Armes à feu: une loi inadaptée aux Autochtones

«Il apparaît évident que ce registre répond à des enjeux urbains de criminalité, mais du point de vue d’un chasseur naskapi, une arme n’est pas plus qu’un outil comme un autre», argue l'auteur.
Photo: iStock «Il apparaît évident que ce registre répond à des enjeux urbains de criminalité, mais du point de vue d’un chasseur naskapi, une arme n’est pas plus qu’un outil comme un autre», argue l'auteur.

Il est de bon ton depuis quelques années pour les gouvernements au Canada de parler de réconciliation, de reconnaissance et de rapports dits de nation à nation. Pourtant, trop souvent, lorsqu’il est question d’enjeux fondamentaux pour les communautés, nous assistons encore à une absence de consultation des gouvernements qui fait mentir leurs meilleures intentions. L’un des derniers exemples à ce chapitre est sans aucun doute l’enregistrement des armes à feu au Québec. Une fois de plus, pour satisfaire des intérêts au sud, le gouvernement du Québec ne prend pas en compte la réalité des nations autochtones qui habitent toujours le territoire.

Sachez que nous ne remettons pas en question les motivations du gouvernement sur ce dossier. Nous comprenons que ce sujet est délicat et que la sécurité de la population est un enjeu qu’il ne faut pas prendre à la légère. Nous sommes aussi, sûrement comme bon nombre de Québécois, sensibles aux revendications pour un meilleur contrôle des armes à feu, mais encore faut-il s’attaquer aux bonnes cibles. Nous croyons que l’application unilatérale de la Loi sur l’immatriculation des armes à feu, si elle est utile au travail des policiers en milieux urbains, contrevient au droit fondamental des Premières Nations d’assurer leurs activités de subsistance élémentaires et leur mode de vie traditionnel.

Pour la majorité des Naskapis et possiblement pour la plupart de nos frères et soeurs des autres nations autochtones au Québec, le produit de la chasse et de la pêche est une ressource importante, voire principale, de notre alimentation et de notre subsistance. La forêt est pour nous un garde-manger et une véritable façon de vivre. Encore aujourd’hui, plusieurs familles vivent une grande partie de l’année sur leur territoire familial sans avoir accès aux réseaux de communication modernes. Chez nous, l’idée de revenir dans la communauté tous les 30 jours pour inscrire son arme au registre en fait sourciller plus d’un.

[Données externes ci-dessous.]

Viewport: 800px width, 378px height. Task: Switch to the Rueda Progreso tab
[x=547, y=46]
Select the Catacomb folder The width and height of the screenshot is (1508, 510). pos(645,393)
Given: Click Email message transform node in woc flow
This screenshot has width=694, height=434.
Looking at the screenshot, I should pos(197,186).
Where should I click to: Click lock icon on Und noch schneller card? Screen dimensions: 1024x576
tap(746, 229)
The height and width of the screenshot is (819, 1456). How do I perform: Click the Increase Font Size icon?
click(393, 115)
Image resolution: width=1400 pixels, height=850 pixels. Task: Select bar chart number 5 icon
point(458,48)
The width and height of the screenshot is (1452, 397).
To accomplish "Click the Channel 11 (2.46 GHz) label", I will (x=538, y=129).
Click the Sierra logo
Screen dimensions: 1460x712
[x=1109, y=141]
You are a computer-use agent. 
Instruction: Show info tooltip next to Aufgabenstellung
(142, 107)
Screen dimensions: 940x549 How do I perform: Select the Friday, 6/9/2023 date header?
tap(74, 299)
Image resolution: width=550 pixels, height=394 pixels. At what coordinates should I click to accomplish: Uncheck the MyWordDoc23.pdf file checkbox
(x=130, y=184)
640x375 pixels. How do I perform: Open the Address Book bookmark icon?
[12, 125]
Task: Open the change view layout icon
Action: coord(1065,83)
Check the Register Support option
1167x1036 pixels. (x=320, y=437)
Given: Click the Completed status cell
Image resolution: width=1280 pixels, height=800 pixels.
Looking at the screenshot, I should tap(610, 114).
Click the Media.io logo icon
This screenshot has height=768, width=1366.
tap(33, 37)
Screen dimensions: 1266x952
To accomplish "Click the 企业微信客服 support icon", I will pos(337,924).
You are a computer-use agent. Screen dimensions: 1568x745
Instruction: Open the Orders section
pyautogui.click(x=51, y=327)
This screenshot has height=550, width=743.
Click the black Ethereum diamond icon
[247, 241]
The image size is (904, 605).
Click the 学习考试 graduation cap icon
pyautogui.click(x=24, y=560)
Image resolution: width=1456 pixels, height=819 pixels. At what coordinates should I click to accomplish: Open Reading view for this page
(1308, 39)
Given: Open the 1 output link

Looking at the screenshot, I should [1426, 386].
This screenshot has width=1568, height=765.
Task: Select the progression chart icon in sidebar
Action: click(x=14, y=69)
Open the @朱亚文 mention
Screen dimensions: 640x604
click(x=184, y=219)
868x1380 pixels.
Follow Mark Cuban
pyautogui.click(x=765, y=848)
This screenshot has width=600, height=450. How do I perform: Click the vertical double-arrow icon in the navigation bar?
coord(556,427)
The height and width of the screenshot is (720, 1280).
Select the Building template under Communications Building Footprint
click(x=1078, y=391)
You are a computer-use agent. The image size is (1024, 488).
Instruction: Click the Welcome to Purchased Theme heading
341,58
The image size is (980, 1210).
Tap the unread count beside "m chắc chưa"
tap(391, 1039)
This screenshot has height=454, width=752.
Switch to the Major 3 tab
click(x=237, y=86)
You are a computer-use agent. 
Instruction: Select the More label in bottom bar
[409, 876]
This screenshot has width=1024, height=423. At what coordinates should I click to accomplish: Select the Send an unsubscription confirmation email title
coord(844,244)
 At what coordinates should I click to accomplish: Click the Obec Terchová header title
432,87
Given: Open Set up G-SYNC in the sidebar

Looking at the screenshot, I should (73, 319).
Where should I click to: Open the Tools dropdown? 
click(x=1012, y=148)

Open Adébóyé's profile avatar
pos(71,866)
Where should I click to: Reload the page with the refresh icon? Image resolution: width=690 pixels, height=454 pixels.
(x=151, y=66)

À Kawawachikamach, plusieurs des membres de notre communauté s’expriment essentiellement en langue naskapie et n’ont qu’une connaissance sommaire de l’anglais et du français. Un registre en ligne, qu’il faut remplir à intervalle de 30 jours, ne peut convenir. À cela s’ajoute un accès déplorable et limité à Internet. Dans notre communauté, la vitesse et la pauvreté du réseau ne permettent pas à toutes les familles d’en bénéficier. Pour les gens du sud, cela paraît absurde, mais pour nous, c’est une réalité qui n’est pas à la veille de changer. À Kawawachikamach, l’Internet demeure un luxe non accessible à tous et à toutes. Voilà donc un réel problème pour lequel le gouvernement devrait agir.

Enjeux urbains

Il apparaît évident que ce registre répond à des enjeux urbains de criminalité, mais du point de vue d’un chasseur naskapi, une arme n’est pas plus qu’un outil comme un autre. Ici, les autorités savent que toutes les familles disposent d’une arme pour assurer leur subsistance. Il devient jusqu’à un certain point accessoire de l’enregistrer. Malgré des assouplissements de dernière minute apportés à la Loi par la ministre de la Sécurité publique, madame Geneviève Guilbault, cette intervention de l’État dans notre mode de vie nous semble très paternaliste. L’effort demandé par le gouvernement risque, bien malgré nous, de mettre des membres de notre nation dans une situation difficile par rapport à la loi.

Dans le budget dépensé pour faire la promotion et la publicité du registre auprès des propriétaires d’armes pour qu’ils se conforment à la nouvelle Loi, une portion aurait dû être envisagée pour consulter les communautés autochtones. C’est pourquoi nous réitérons au gouvernement du Québec, comme nous l’avions demandé dans une lettre envoyée en février 2018, de tenir de véritables consultations afin de trouver des mesures d’accommodement qui permettraient à mon peuple d’assurer le maintien de ses activités de subsistance, dans le respect de ses besoins et de sa culture.